Pandemic Accord/new international instrument

Work in progress.
World Health Assembly (WHA) of the World Health Organization (WHO).
Not applicable.

The Covid-19 pandemic demonstrates how current international frameworks, including the International Health Regulations, fall short in prevention and control of public health emergencies of international concern. In response, global leaders and international agencies called for a new international instrument for strengthening prevention, preparedness and response to those emergencies. The objective is to build a more robust global health architecture that will protect future generations, enhancing the surveillance of and resilience to health threats, access to medical products, mutual trust between countries and implementation of countermeasures.

At a special session of the WHA in 2021, WHO member states decided to establish an intergovernmental negotiating body (INB) to identify substantive elements and develop a working draft of a WHO convention, agreement or other international instrument, referred to as ‘Pandemic Accord’. At its third meeting, in December 2022, the INB discussed a conceptual zero draft of the instrument. Negotiations on the text start in 2023, with the aim of presenting the final instrument for approval to the 77th WHA in 2024.

Photo credit: UN Photo/Elma Okic


  • Can strengthen political commitment by involving the highest level of global governance.
  • Broadens the scope of pandemic preparedness and response beyond the health sector.
  • Through provisions on conditions to public funding for health innovations, the instrument can contribute positively to for instance global production capacity and equal distribution of these products, and thus enhance global access.
  • Can fill gaps in the current legal framework, for instance on how intellectual property rights for medical products would apply during public health emergencies of international concern.
  • Can adopt an approach to funding for pandemic preparedness and response that is more equitable, predictable and sustainable, and draws from a multilateral facility to which all countries contribute based on an agreed ‘ability to pay’ formula, with allocations based on need.


  • Risk of a weak instrument that does not address the most relevant matters, e.g. potential lack of provisions on equity and sharing of data, know-how and intellectual property regarding medical products.
  • The conceptual zero draft contains four different text options about intellectual property (IP), only one of which makes mention of the risk that IP pose to the affordability and availability of pharmaceutical products.
  • Risk of an instrument that pushes further private financing of healthcare instead of calling for international collaboration to strengthen domestic public resources.
  • The conceptual zero draft of the new instrument does not mention the bottlenecks arising from inequalities in the global financial architecture and how these obstruct funding for pandemic prevention, preparedness and response.
  • The legal status of the new instrument is still not fully defined and, therefore, its applicability and impact remain uncertain.
  • Risk of further fragmentation of the international governance system, which can lead to less effective outbreak-management.
  • It is particularly difficult for resource-limited countries to engage in negotiations whilst they cope with the Covid-19 aftermath and other crises.
  • Enforcement requires political will, which is not apparent everywhere.

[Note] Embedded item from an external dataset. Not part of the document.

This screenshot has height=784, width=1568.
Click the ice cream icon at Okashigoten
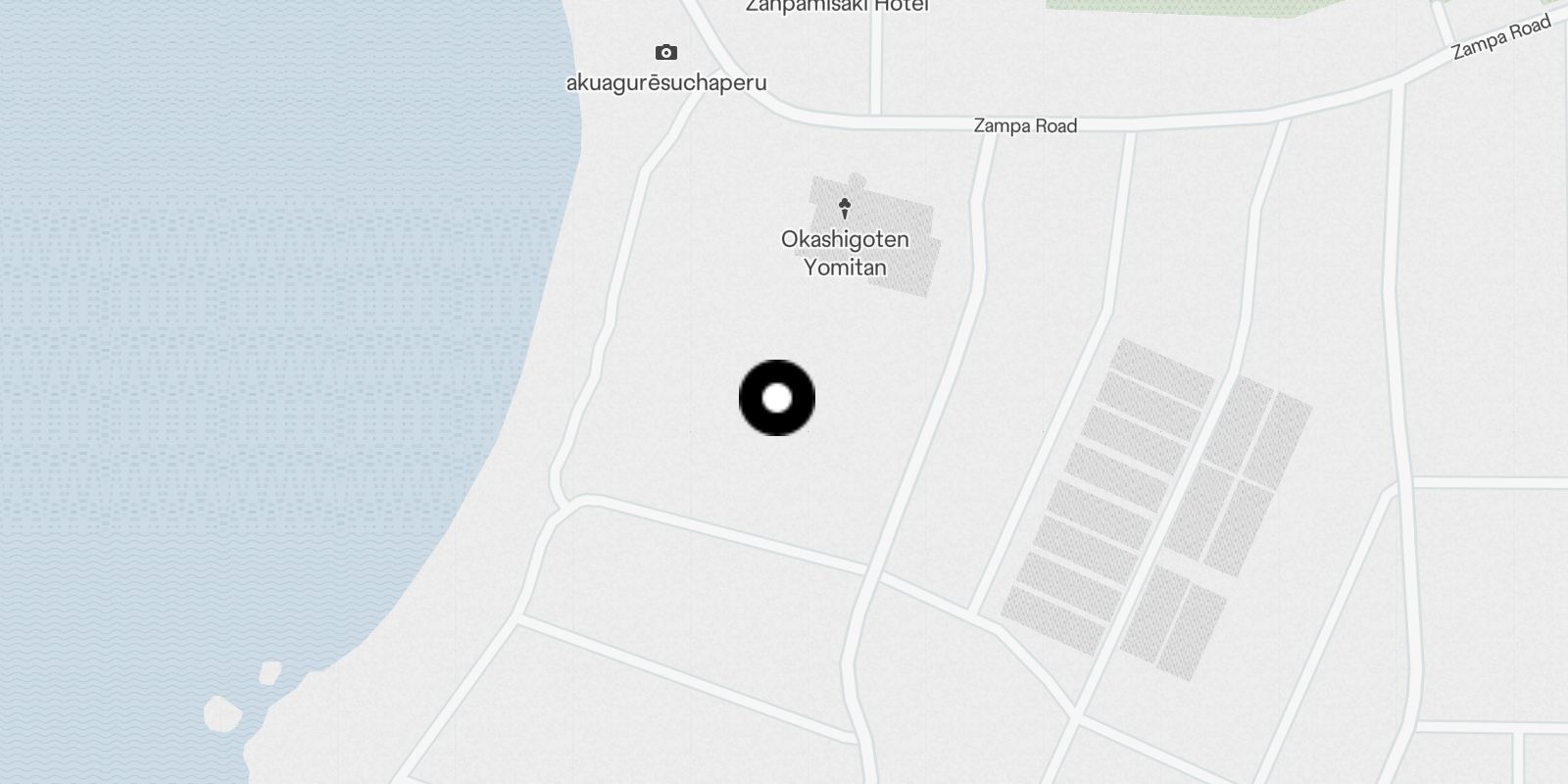844,208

The negotiations on the new instrument will be lengthy, which is unavoidable for an inclusive and thorough process. However, the impact of Covid-19 is still felt, and now combines with that of other – pre-existing and newly emerged – crises (financial, war-related and food) that deepen long-time inequalities. Reforms are needed urgently to effectively deal with the current and future pandemics and other – often related – threats. These are reforms in areas such as finance, intellectual property rights protection, and transfer of know-how and technology for key medical products. It is important that these reforms are not stalled in the Pandemic Accord process, but are soon addressed in other policy processes, e.g. at the United Nations and World Trade Organization.

In relation to the content of the Pandemic Accord, an advantage of this newly established pandemic preparedness instrument is the broad scope it could encompass. It can accommodate recognized omissions of the current framework and include agreements with relation to equity, equality, health systems strengthening, trade (and intellectual property), and the One Health approach (recognizing the interconnection between the health of humans, animals and our environment).

A successful new instrument should be strongly rooted in a human rights approach, enshrine an approach to funding that is fair and sustainable, and include provisions that diminish health risks globally and magnify equal access to medical products.

Among them we recommend clauses on conditions to public funding for the research and development (R&D) of medical products, technology transfer to maximise production capacity, transparency regarding pricing, and options to remove intellectual property barriers to ensure the instrument has optimal impact. It should adopt an approach to funding for pandemic preparedness and response that is based on fair share financing where countries contribute according to ability to pay and allocations are based on need.

As mentioned above, reforms in these areas are urgent, and countries must not postpone action. These reforms can and must be tackled sooner rather than later, and can be supported in due time by this new international instrument.

The content of the conceptual zero draft of the instrument in relation to financing is not very promising. It remains vague on measures required to realise sustainable and predictable financing. Worse, when addressing the need to strengthen domestic financing, the draft calls for greater collaboration with the private sector instead of asking for greater international collaboration to strengthen domestic public financing, for instance through greater collaboration on global tax rules, fighting illicit financial flows and cancelling debt. In doing so, the draft ignores the large body of evidence about the crucial importance of public funding for primary healthcare and universal health coverage.